What a great line. The Divine Service in the typical LCMS church is a holy variety show that entertains and saves. We have jokes, announcements, guest speakers and lectors not quite ready for prime time, aging soloists and campfire guitar solos, guest animal visits and updates on the church dog, all seamlessly woven throughout the historic liturgy. Is it a mess? Of course it is. But this mess is nothing new. American Lutherans have always borrowed from popular culture. Congregants complained in the 1920s about choirs singing “barber shop quartet” style tunes. And choirs still sing Broadway style anthems. Many Lutheran churchgoers on Palm Sundays in the past looked forward to hearing “The Palms,” which itself was a semi-operatic French chanson from the turn of the century. Even Handel’s “Messiah” was devised as holy entertainment.

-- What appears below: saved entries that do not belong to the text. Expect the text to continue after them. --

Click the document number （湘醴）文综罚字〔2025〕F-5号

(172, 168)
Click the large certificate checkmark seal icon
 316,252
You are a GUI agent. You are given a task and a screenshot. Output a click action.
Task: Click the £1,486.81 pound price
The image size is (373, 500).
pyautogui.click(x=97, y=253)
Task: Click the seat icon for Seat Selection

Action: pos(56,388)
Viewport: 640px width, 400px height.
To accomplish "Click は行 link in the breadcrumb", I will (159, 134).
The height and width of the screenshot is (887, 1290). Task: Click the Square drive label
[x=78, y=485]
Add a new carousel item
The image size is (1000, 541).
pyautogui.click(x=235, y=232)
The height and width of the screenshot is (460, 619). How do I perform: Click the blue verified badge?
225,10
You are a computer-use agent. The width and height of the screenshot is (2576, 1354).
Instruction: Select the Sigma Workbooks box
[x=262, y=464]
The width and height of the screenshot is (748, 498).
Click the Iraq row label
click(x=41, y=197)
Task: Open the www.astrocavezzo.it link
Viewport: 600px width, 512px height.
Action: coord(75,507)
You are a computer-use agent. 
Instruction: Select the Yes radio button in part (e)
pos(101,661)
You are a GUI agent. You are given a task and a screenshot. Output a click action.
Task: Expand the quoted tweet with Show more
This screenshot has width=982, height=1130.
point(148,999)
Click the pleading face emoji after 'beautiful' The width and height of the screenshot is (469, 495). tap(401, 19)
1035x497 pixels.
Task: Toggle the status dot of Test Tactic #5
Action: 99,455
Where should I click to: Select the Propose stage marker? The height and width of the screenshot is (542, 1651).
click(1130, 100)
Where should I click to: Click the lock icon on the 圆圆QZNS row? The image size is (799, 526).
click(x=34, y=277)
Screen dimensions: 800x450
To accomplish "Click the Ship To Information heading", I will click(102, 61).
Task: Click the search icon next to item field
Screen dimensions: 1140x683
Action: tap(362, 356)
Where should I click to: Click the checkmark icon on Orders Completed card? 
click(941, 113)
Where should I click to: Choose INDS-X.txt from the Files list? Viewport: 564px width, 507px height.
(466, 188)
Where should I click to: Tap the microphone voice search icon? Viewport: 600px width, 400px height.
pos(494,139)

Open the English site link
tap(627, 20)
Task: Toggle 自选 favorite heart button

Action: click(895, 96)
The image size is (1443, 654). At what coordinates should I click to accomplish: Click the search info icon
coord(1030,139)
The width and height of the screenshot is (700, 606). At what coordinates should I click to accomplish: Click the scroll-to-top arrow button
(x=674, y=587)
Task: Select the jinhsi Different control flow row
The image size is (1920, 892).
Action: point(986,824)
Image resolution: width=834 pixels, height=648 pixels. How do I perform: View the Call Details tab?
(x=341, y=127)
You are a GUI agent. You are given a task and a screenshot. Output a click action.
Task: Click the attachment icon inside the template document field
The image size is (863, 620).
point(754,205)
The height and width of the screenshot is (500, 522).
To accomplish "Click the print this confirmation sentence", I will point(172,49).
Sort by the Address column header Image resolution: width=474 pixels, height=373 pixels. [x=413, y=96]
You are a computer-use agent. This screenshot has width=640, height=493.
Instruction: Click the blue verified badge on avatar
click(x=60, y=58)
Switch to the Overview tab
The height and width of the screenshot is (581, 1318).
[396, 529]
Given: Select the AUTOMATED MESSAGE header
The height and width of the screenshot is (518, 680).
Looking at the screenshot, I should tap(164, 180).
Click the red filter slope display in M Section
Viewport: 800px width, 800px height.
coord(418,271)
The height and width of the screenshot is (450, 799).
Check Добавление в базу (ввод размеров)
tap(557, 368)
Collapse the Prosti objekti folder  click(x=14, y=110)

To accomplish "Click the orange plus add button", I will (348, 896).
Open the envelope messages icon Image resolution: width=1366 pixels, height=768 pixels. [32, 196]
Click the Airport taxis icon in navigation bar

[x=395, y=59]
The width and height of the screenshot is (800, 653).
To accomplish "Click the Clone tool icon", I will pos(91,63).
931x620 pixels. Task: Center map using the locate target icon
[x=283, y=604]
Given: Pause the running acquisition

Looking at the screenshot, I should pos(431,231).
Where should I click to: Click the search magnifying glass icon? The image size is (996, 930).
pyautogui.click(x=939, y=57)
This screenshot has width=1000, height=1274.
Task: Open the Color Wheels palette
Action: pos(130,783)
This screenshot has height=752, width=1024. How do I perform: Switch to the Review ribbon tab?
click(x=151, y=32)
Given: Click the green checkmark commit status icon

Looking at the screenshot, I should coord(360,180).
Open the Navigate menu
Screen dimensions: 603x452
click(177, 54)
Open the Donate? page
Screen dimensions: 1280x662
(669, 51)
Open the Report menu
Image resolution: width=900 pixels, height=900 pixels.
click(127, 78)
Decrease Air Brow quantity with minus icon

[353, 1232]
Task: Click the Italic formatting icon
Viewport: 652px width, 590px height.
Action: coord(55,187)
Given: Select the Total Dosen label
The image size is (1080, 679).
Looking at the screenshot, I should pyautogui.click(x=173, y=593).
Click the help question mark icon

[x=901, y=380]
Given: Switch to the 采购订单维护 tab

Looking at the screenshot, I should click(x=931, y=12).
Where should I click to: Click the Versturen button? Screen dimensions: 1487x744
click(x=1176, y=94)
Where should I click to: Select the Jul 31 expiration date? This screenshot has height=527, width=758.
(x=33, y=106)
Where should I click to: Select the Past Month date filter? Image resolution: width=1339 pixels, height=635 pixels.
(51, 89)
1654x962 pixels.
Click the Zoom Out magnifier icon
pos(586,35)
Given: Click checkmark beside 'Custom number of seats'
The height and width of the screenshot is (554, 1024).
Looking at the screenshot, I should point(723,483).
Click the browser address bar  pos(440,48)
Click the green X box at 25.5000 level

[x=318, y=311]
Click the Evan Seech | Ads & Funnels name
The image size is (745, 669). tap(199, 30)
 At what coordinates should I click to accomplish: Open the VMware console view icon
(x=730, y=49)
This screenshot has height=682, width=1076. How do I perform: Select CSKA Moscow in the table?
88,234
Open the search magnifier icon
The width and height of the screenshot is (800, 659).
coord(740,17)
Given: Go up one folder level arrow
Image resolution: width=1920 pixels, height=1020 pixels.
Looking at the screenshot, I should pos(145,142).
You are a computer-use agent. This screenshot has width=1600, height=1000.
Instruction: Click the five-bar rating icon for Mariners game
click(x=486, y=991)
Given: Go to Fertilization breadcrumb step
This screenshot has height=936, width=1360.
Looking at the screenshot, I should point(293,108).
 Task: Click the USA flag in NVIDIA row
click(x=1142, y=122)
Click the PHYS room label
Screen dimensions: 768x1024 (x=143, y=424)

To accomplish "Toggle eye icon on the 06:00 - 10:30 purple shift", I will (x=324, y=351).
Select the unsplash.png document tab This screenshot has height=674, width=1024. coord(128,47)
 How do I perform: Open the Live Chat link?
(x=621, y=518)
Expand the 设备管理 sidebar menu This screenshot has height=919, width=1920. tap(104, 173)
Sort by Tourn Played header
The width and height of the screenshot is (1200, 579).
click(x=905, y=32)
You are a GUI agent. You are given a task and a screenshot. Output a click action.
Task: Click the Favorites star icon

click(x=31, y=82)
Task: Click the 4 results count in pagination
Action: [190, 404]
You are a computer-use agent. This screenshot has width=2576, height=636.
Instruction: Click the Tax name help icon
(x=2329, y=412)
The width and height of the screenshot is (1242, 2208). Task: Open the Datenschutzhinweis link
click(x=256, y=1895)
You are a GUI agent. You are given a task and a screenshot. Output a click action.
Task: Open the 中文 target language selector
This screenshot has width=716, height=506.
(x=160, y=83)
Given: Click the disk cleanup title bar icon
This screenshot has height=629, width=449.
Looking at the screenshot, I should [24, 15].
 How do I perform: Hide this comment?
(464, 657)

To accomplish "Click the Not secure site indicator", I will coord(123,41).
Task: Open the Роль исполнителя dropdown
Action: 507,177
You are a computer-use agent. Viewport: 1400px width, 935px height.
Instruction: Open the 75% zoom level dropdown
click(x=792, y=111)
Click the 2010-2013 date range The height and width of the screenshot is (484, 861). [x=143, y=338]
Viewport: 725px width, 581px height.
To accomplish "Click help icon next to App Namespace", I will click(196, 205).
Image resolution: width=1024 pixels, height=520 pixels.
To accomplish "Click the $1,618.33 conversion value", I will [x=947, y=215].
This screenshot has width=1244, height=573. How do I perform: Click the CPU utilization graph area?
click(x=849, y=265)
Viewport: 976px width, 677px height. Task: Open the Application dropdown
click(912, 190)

ReplyDeleteWhile the Augsburg Confession maintained that we upheld the beneficial catholic liturgical traditions, there is also the emphatic pronouncement that church ceremonies need not be the same everywhere, which is itself part of the catholic tradition. While I personally would like to see the liturgical movement meets Protestant megachurch drama of the Tenebrae service replaced with a CPH edited congregational friendly version of Bach’s St. Matthew Passion in LCMS churches on Good Friday, it ain’t gonna happen. Our practices are shaped by where we are in place and time. Yes, Protestant visitors are often confused in a Lutheran church by altars and vestments. But we do a disservice to our doctrine by explaining these as truly catholic. We should explain these instead as things we observe, unlike any other Christian tradition, in freedom. “Why do you have an altar?” “Um, because we can and we feel like it.”
Quote: We should explain these instead as things we observe, unlike any other Christian tradition, in freedom. “Why do you have an altar?” “Um, because we can and we feel like it.”
ReplyDeleteIf that is the best we can do to answer a question like that, then we ought to give it up. My point being in a conservative Reformation you do not begin with freedom but with the idea of keeping as much of what was as is possible, because it is good and salutary, because it points to Christ, and because what we receive there is the body once crucified and with it every fruit of the atonement accomplished upon the altar of the cross. We at least ought to be able to point to Hebrews and its liturgical context to the proclamation.